A new study published in Nature reveals that a person’s genetic makeup plays a critical role in how they respond to popular weight-loss medications like semaglutide and tirzepatide. By analyzing data from 27,885 patients, researchers identified specific genetic markers that determine both the efficacy of the drugs and the likelihood of experiencing side effects.
The findings offer a potential roadmap for precision medicine in obesity treatment. Currently, doctors prescribe these medications without knowing how an individual patient will react, often leading to varied results in weight loss and tolerability.
The role of GLP1R and GIPR variants
The study highlights a specific missense variant in the GLP1R gene, which is significantly associated with higher weight loss efficacy. Patients carrying this variant can expect to lose approximately 0.76 kilograms more per copy of the effect allele compared to those who do not.
Beyond efficacy, the research team linked genetic variations in both GLP1R and GIPR to common treatment-related side effects like nausea and vomiting. Notably, the study found that the GIPR association specifically affects patients using tirzepatide, a dual-action medication.

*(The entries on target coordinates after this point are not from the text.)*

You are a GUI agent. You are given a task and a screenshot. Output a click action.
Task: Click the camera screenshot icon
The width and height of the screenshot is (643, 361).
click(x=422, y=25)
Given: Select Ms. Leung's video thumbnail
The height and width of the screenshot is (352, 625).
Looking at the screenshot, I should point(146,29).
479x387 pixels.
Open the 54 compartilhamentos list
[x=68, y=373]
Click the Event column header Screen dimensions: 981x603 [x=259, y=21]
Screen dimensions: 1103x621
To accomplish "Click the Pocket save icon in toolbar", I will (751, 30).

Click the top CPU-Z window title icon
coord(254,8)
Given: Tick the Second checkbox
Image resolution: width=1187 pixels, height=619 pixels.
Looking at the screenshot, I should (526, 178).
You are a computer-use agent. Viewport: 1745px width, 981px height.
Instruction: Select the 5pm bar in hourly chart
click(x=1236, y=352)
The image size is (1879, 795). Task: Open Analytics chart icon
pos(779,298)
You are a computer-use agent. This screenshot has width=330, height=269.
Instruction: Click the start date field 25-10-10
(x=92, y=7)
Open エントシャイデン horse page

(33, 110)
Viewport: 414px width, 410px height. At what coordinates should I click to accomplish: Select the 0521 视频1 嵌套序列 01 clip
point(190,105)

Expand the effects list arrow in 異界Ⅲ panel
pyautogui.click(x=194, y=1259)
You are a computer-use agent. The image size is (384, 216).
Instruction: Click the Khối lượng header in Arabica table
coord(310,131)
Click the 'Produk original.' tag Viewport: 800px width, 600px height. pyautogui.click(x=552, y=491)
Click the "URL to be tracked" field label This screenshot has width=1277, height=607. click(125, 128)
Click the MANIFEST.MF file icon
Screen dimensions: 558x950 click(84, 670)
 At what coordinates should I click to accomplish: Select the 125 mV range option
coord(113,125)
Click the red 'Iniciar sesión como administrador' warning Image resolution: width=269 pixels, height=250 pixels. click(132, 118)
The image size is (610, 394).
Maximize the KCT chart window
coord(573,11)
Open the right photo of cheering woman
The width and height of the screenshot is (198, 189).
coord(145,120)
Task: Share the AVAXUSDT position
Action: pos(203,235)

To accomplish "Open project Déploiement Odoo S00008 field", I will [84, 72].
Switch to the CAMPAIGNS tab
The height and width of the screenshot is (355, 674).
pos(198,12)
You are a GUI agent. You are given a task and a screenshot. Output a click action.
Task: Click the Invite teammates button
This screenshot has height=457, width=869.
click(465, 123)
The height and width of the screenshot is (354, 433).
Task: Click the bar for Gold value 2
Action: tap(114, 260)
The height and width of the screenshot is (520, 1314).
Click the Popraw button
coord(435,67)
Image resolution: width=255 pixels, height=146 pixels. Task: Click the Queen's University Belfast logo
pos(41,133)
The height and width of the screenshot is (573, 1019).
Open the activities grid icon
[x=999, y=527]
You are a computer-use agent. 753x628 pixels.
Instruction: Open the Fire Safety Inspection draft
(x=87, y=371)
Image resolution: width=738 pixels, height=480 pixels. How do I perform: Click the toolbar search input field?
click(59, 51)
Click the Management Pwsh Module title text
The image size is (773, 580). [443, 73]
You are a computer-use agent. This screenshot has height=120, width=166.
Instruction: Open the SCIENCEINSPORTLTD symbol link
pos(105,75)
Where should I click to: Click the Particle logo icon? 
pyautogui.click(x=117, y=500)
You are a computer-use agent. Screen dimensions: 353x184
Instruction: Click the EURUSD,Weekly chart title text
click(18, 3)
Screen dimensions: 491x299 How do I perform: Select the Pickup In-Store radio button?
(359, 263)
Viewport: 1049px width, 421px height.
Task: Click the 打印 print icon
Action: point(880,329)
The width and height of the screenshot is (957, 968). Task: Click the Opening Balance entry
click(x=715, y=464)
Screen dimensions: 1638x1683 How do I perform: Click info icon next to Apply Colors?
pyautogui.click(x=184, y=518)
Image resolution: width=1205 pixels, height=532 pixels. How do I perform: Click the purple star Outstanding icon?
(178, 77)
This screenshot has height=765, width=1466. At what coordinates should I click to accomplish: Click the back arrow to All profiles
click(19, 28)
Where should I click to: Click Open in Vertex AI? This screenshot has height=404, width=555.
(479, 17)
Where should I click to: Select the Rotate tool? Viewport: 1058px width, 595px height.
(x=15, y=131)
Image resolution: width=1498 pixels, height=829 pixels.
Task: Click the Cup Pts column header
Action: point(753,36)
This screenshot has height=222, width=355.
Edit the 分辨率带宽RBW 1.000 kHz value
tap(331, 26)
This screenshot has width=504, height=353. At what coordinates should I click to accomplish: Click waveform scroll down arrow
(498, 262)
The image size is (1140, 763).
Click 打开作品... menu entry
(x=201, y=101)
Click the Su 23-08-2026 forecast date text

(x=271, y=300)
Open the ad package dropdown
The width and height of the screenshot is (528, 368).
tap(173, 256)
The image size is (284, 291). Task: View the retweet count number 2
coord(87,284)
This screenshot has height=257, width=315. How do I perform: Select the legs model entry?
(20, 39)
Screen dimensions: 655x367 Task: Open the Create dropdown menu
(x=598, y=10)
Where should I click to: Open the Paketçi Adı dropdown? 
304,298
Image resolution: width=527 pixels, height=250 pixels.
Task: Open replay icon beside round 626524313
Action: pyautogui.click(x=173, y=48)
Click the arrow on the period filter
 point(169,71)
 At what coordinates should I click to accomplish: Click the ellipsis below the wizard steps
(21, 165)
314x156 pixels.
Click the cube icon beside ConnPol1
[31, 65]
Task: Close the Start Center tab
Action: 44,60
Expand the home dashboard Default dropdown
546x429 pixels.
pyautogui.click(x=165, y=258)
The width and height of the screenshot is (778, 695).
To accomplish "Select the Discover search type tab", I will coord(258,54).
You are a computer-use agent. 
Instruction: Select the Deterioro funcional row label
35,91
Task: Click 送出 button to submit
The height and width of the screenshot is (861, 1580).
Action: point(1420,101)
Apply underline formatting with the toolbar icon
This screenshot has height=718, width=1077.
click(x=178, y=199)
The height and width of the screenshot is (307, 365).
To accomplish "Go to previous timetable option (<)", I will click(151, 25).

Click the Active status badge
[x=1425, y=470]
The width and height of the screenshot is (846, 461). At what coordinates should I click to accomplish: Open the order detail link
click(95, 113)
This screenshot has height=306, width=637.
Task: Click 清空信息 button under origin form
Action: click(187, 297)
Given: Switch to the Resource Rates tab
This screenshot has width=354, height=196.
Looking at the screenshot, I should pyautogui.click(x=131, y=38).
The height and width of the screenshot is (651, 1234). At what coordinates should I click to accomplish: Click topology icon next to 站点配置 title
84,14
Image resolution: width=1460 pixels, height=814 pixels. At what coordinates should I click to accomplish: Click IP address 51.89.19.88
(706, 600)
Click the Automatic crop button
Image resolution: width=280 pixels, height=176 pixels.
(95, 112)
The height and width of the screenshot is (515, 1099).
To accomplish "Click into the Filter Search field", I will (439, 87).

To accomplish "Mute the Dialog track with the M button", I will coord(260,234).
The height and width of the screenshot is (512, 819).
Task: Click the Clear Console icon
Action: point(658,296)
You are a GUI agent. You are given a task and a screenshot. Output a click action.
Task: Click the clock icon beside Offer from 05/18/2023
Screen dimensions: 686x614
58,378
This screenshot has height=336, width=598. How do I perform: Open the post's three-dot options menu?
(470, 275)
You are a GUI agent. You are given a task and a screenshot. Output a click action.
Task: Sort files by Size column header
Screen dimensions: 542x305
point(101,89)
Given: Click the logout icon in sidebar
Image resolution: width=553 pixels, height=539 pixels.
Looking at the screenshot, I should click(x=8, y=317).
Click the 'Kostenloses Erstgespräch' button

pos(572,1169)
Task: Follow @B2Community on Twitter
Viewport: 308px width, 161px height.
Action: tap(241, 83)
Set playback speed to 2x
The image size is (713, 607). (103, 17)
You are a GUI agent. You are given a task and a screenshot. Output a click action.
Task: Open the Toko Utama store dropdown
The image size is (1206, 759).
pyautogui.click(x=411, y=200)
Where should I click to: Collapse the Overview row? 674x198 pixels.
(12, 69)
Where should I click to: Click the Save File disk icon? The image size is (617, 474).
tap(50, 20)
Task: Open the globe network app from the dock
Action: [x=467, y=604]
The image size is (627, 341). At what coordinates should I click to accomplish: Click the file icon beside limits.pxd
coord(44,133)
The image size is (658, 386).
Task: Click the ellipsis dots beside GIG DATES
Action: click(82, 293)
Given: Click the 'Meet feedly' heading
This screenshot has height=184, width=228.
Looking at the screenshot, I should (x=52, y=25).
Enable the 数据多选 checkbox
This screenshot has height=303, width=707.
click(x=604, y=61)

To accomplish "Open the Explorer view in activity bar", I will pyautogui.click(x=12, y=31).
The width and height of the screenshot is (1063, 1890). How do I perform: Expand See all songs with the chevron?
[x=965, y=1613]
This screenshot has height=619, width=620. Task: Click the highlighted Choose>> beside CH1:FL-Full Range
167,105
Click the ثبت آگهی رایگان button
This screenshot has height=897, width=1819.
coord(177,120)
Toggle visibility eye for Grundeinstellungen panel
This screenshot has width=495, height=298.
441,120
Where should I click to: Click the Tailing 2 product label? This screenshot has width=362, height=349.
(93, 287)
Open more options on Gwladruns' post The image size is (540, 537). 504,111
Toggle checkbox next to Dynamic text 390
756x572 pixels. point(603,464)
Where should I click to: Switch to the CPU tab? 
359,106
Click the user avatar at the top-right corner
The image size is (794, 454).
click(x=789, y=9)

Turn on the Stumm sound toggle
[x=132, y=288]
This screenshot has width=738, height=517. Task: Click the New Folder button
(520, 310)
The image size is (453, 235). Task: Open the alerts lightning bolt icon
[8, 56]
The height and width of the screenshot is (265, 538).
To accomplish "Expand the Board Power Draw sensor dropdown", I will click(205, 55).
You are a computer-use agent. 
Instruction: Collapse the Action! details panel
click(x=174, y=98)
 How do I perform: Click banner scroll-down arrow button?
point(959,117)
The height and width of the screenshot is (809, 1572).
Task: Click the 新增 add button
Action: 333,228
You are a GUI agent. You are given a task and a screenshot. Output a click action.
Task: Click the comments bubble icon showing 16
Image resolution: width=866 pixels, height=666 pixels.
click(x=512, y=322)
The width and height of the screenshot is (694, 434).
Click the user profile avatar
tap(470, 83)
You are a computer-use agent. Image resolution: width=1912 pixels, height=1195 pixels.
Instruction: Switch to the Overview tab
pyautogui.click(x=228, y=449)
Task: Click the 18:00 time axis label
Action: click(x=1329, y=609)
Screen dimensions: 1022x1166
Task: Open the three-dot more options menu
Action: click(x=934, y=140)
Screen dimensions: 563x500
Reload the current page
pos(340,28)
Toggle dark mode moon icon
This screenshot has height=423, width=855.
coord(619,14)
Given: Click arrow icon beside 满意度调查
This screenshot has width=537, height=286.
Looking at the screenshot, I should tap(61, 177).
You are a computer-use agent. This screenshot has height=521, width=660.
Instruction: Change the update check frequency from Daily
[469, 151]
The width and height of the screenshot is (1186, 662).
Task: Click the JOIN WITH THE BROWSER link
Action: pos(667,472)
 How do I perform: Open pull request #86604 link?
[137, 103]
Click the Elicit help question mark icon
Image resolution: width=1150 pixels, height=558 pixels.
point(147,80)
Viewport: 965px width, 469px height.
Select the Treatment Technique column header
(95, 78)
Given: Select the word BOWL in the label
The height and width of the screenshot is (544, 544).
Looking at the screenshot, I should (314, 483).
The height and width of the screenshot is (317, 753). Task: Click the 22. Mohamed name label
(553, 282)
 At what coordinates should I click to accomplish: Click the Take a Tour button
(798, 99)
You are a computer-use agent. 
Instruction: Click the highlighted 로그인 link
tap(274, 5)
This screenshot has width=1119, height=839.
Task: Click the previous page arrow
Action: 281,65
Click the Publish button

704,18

These genetic insights allow clinicians to stratify patients based on their predicted response and risk profiles. The researchers suggest that understanding these biological markers is a necessary step toward moving away from a 'one-size-fits-all' approach to obesity management.
As GLP-1 receptor agonists continue to see high prescription rates in the United States, these findings provide the first direct genetic evidence explaining why some patients reach their weight loss goals quickly while others struggle with adverse reactions. The study marks a shift toward tailoring weight-loss therapies to the individual patient's genetic profile.